If you focus is on what is spent, you tend to monitor the impact on budget rather than monitor the impact on the [positive, organic] growth of the business.
Without quantified performance metrics guiding promotional event planning, taking a revenue management approach is close to impossible.
In other words, you execute the same, unproven tactics as last year. This standard practice no longer has to be the norm! It’s time to adopt an analytical approach to trade investment.
Aligning CPG finance and revenue management teams around data-driven business metrics, you can move past a mindset of “what are we spending?” to the strategic mindset of “what is the optimal return?”.
Optimize Trade Spend
Predictive analytics quantifies KPIs during post-event analysis and planning.
TPO software functionality allows CPG companies to accurately and effectively follow the performance and health of their business in real-time, and to plan more judiciously.
With automation, CPGs can compare historical, planned, and actual metrics of trade events. CPG finance teams can identify opportunities to meet future objectives.
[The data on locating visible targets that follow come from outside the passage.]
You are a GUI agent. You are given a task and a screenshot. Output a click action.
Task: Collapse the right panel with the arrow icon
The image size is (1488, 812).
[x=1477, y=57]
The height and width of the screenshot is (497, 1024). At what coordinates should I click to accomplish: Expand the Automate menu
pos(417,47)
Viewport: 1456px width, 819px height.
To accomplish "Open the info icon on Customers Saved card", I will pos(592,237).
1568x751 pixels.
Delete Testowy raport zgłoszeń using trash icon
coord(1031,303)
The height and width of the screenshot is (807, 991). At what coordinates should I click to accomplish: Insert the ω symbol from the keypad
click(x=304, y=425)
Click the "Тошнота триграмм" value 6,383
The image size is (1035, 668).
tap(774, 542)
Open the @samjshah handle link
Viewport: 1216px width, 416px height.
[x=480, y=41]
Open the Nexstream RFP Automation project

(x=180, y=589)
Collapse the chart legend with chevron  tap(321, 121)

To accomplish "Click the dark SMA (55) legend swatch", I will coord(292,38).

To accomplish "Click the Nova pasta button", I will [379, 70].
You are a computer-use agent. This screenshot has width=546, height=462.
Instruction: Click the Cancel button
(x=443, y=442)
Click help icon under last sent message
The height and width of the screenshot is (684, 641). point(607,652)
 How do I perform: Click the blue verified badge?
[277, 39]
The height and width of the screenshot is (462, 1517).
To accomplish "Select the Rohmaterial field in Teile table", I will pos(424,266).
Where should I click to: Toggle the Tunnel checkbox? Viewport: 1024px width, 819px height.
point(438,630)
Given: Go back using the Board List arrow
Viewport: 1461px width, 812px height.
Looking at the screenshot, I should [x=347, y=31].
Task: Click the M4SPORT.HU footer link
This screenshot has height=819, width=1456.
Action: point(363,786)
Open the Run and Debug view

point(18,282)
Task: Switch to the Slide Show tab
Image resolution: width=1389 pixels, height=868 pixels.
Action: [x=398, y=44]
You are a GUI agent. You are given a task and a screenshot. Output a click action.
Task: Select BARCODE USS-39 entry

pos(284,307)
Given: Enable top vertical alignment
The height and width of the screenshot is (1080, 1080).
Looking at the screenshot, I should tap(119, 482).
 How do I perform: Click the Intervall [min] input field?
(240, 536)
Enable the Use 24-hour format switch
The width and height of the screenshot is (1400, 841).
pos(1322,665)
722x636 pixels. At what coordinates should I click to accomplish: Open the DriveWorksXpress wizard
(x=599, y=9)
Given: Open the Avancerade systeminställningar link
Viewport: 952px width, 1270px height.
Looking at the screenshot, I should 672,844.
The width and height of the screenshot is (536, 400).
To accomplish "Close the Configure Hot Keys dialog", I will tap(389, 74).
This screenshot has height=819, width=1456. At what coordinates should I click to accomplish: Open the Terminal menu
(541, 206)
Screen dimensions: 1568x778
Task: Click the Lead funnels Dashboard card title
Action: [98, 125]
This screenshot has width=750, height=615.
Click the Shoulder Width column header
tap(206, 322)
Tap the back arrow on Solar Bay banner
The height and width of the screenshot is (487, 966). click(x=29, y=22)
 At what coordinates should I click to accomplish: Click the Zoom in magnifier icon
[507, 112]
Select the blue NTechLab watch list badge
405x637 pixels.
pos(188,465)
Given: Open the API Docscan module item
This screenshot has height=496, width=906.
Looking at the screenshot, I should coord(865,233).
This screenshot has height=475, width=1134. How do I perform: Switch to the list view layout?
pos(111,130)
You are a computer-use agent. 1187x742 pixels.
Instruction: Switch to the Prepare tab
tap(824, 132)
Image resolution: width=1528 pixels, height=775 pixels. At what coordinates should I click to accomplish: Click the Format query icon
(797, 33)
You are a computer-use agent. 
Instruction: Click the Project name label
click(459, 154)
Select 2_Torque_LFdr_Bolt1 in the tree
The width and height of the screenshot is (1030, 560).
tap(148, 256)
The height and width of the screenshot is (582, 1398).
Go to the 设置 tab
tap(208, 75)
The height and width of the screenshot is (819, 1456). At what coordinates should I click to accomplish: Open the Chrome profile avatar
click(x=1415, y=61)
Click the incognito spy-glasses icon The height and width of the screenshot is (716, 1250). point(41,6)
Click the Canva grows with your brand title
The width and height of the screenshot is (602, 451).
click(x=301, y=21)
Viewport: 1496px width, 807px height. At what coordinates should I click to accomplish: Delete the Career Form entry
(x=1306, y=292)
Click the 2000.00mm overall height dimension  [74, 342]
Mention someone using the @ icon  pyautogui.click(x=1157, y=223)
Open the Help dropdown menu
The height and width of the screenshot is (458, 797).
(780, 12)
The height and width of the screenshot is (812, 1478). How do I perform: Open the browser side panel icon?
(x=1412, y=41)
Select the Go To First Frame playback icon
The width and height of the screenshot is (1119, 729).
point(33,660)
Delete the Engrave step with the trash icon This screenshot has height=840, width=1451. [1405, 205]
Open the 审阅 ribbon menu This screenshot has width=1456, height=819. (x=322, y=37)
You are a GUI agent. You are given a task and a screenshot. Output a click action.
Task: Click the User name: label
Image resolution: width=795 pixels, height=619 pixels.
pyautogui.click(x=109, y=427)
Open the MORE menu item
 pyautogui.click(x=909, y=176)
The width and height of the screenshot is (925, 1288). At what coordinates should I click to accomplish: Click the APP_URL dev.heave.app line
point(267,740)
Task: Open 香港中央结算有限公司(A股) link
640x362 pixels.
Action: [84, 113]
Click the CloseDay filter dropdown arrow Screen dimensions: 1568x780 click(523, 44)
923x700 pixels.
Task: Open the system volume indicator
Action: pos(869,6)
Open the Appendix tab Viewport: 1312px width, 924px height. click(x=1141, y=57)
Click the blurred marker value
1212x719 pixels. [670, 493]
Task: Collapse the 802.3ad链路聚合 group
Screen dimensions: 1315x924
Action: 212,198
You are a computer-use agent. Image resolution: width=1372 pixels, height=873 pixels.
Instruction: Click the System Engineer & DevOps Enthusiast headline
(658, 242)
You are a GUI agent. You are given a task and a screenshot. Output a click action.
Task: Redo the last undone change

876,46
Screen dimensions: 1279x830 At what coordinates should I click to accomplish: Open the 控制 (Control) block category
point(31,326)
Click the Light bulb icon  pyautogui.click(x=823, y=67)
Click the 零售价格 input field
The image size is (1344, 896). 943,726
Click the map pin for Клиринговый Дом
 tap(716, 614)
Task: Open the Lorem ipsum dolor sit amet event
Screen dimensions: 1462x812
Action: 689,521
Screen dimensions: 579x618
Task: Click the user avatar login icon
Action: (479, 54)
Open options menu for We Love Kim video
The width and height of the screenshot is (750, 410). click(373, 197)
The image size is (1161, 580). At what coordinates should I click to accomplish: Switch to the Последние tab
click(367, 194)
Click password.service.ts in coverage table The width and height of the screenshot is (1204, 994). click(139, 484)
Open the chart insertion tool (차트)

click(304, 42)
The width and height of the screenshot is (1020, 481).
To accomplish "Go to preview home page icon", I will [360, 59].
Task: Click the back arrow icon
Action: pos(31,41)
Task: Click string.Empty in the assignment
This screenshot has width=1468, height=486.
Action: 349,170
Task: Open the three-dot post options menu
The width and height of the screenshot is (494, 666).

Similarly, the ability to compare multiple promotional plans prior to execution provides teams with an aerial view; finding the plan that best meets corporate objectives while staying within budgetary constraints. Using constraint-based modeling to optimize promotional outcomes takes the uncertainty away from sales planning.
To achieve revenue management goals, define an event or promotional mix that meets budget constraints while optimizing for revenue, profit, or volume.
When you define the event or promotional mix, you position your company to reconcile competing priorities of financial efficacy and revenue management strategy.
Sarika Sadarangani of Ventura Foods says that they’re “always trying to get the most impact for the dollar spent.” Blacksmith TPO master calendar screen “provides an easy-to-analyze snapshot of our past promotions. We can see what worked, what didn’t work, and the causes behind it — Did we get the price point we were paying for? Was a competitor on promotion at the same time? Has our baseline been declining? In addition, the What-If Event Scenario Report allows our sales team an opportunity to do the first round of validations prior to asking for an incremental promotion,” she adds.
Couple promotional optimization with sales planning and you’ll discover the combination of events with the greatest influence on your business growth. You can be confident that the promotions you run are positively effecting the volume, revenue and lift.
Sadarangani says, “By optimizing our trade strategy, we were able to reduce our spends, grow our profit, and experience minimal volume declines.”
Promotions: Pop Quiz
McKinsey reports that 58% of CPG companies recognize the need for data, analytics, and a clearer understanding of trends as major challenges to delivering growth. As a CPG, you should know the short- and long-term effects of your promotional spend.
- Are consumers buying your product after the promotion ends?
- What is the impact of promotions on a shopper’s basket size?
- Were the projected volumes close to actual volumes?
- What impact does this promotion have on the category?
- Was your promotion profitable?
FORWARD THINKING
To win, CPGs must analyze promotional data and partner with growing channels. Take a balanced approach to growth – led by a greater understanding trade promotion performance – to align your promotional spending decisions advance the financial health of your business.